### Instructions for the task
Once the line containing "Viewport: 606px width, 664px height." appears, output it and each remaining line of the records below exactly, with no pictures and nothing more.

[Stored data entries]
__________________________________________________

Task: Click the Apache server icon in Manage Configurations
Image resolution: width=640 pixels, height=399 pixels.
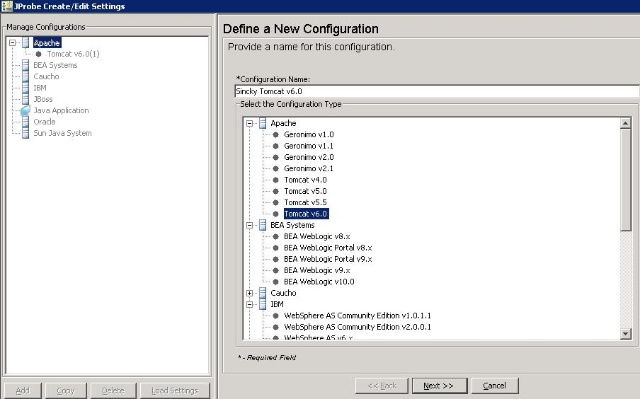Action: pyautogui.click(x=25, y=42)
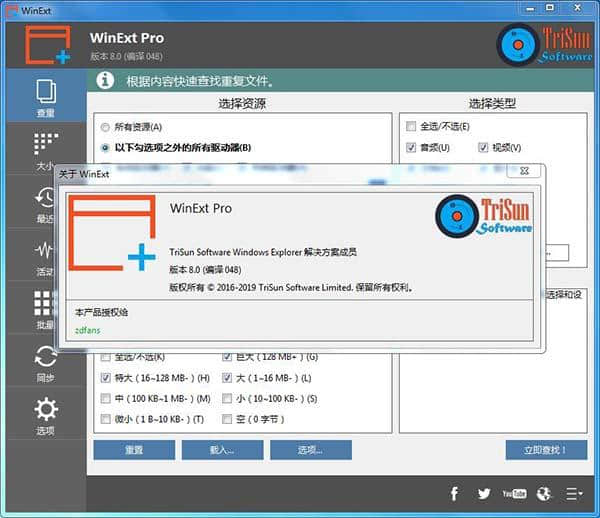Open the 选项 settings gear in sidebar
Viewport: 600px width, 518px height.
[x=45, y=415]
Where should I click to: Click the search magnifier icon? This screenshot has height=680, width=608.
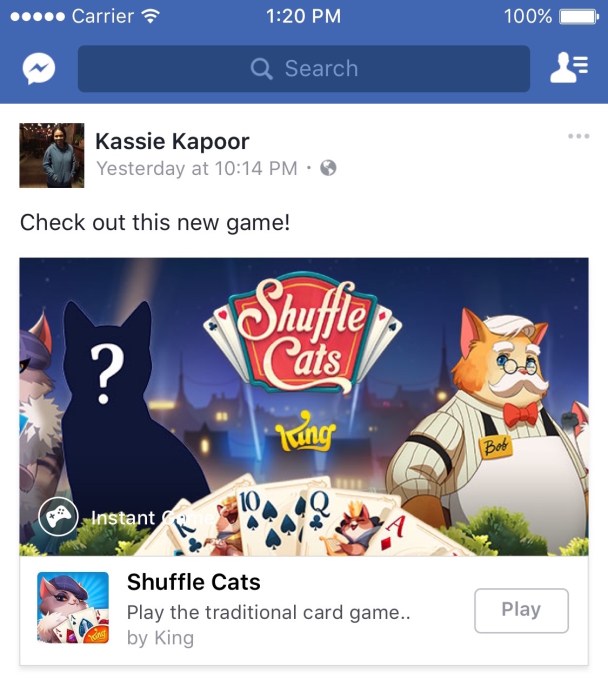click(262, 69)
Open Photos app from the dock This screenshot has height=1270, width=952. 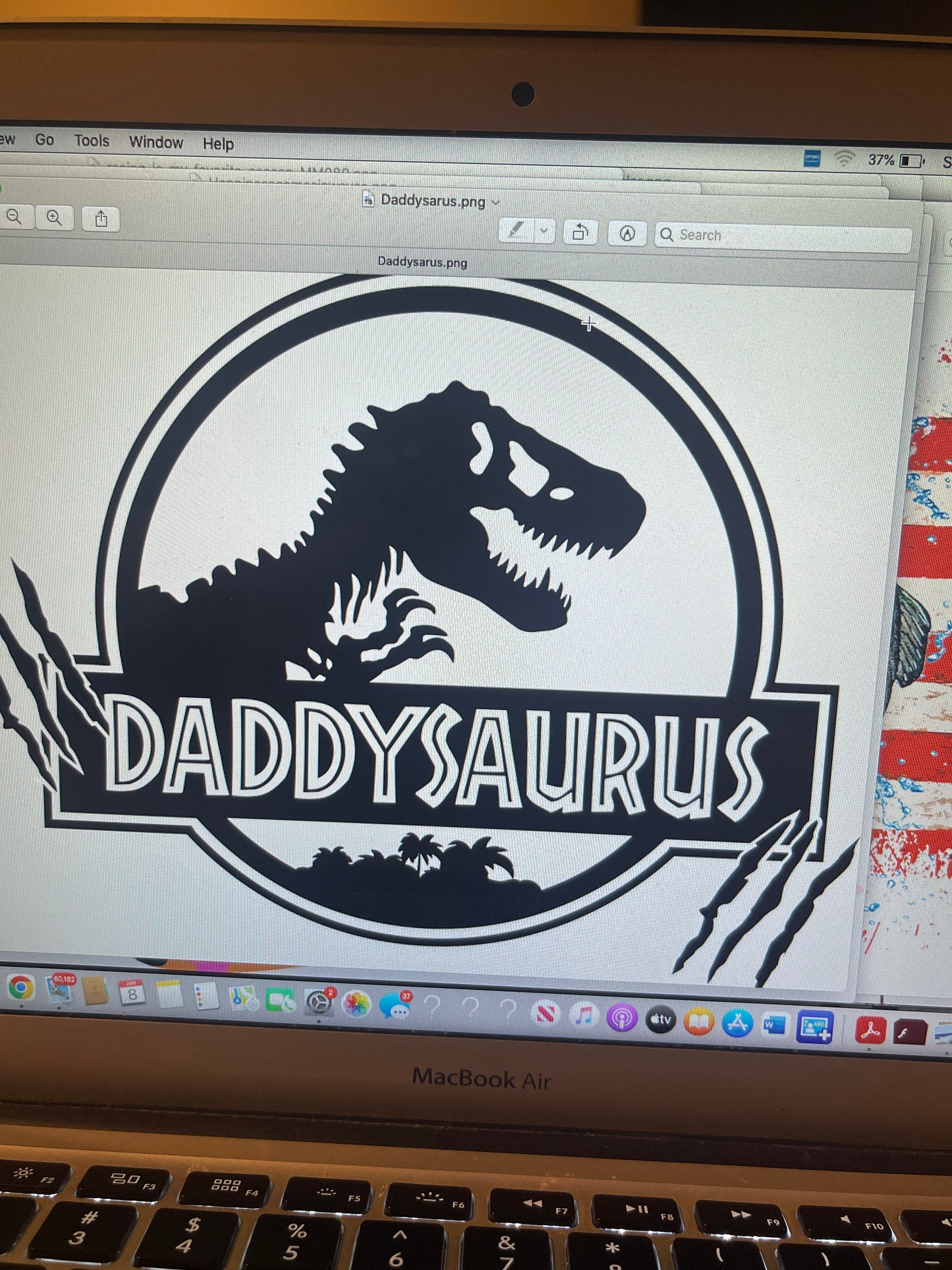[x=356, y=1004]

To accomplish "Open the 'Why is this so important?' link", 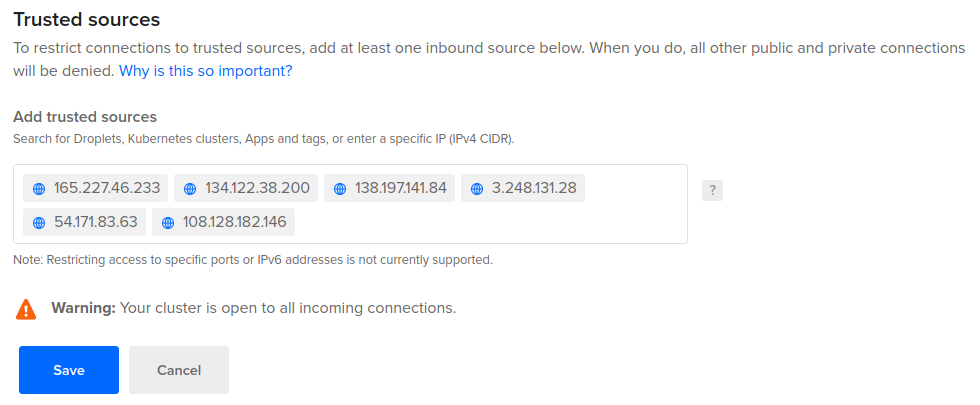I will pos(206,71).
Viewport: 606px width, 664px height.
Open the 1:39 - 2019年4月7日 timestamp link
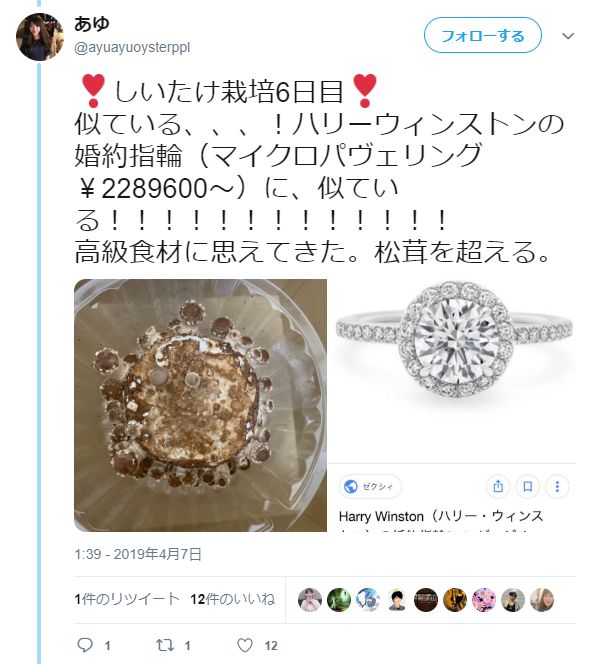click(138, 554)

__________________________________________________

### Answer space
Viewport: 606px width, 664px height.
Open the 1:39 - 2019年4月7日 timestamp link
click(138, 554)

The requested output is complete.